特に見落とされやすいのが「ポケット」の観察です。褥瘡のポケットとは、皮膚の開口部より深部に向かって皮下組織が空洞化している状態を指します。表面はすでに上皮化しているように見えても、内部にポケットが残存していると再発リスクが高く、モイスキンパッドだけでの管理では不十分な場合があります。定期的にゾンデや綿棒を用いてポケットの有無・範囲を確認することが求められます。

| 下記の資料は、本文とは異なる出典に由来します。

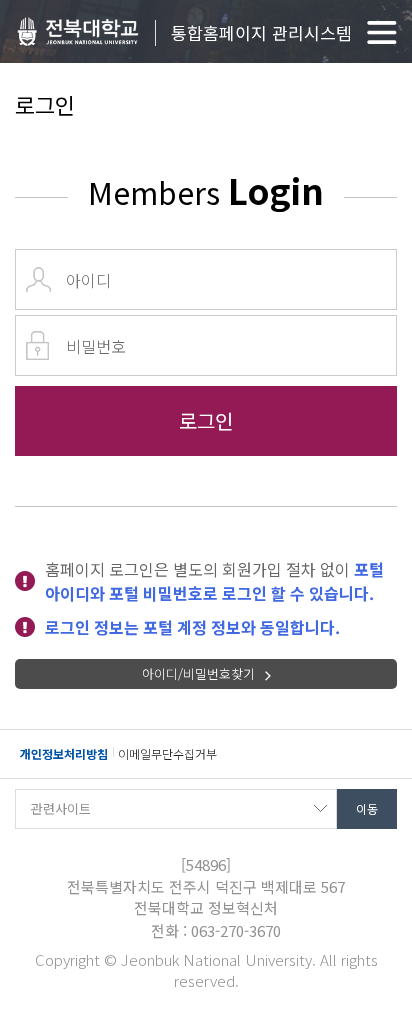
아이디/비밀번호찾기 (198, 673)
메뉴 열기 (382, 32)
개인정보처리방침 (64, 753)
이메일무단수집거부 (167, 753)
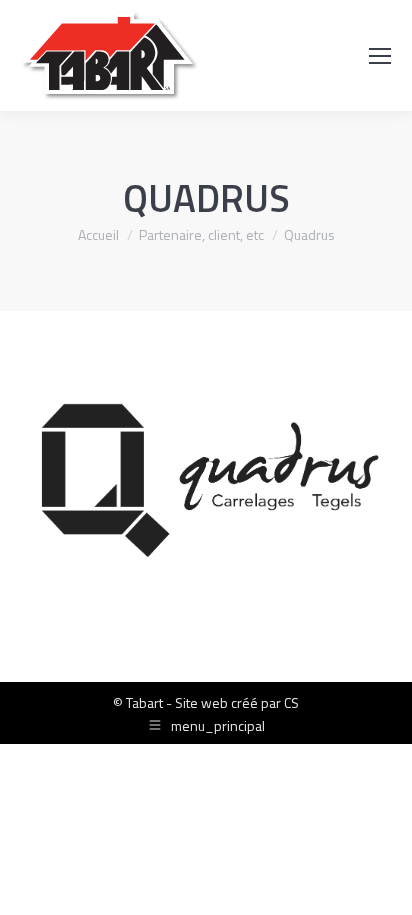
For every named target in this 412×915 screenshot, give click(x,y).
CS (291, 702)
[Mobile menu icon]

また、創周囲皮膚の「発赤の範囲」を毎回記録しておくことも重要です。発赤が交換ごとに拡大している場合、感染拡大・深部への進展を示唆します。スマートフォンのカメラを活用した写真記録が可能な施設では、定点撮影を行い、週単位での比較を行うと変化の把握が格段に容易になります。


記録の一貫性がチーム医療を支えます。


DESIGN-R®2020は日本褥瘡学会が改訂を重ねており、最新版ではバイオフィルムの概念も組み込まれています。バイオフィルムとは細菌が産生する保護膜で、通常の洗浄では除去が困難です。慢性化した褥瘡でモイスキンパッドを使用しても改善が乏しい場合、バイオフィルムの存在を疑い、デブリードマン(壊死組織除去)や抗菌被覆材への変更を検討することが次のステップとなります。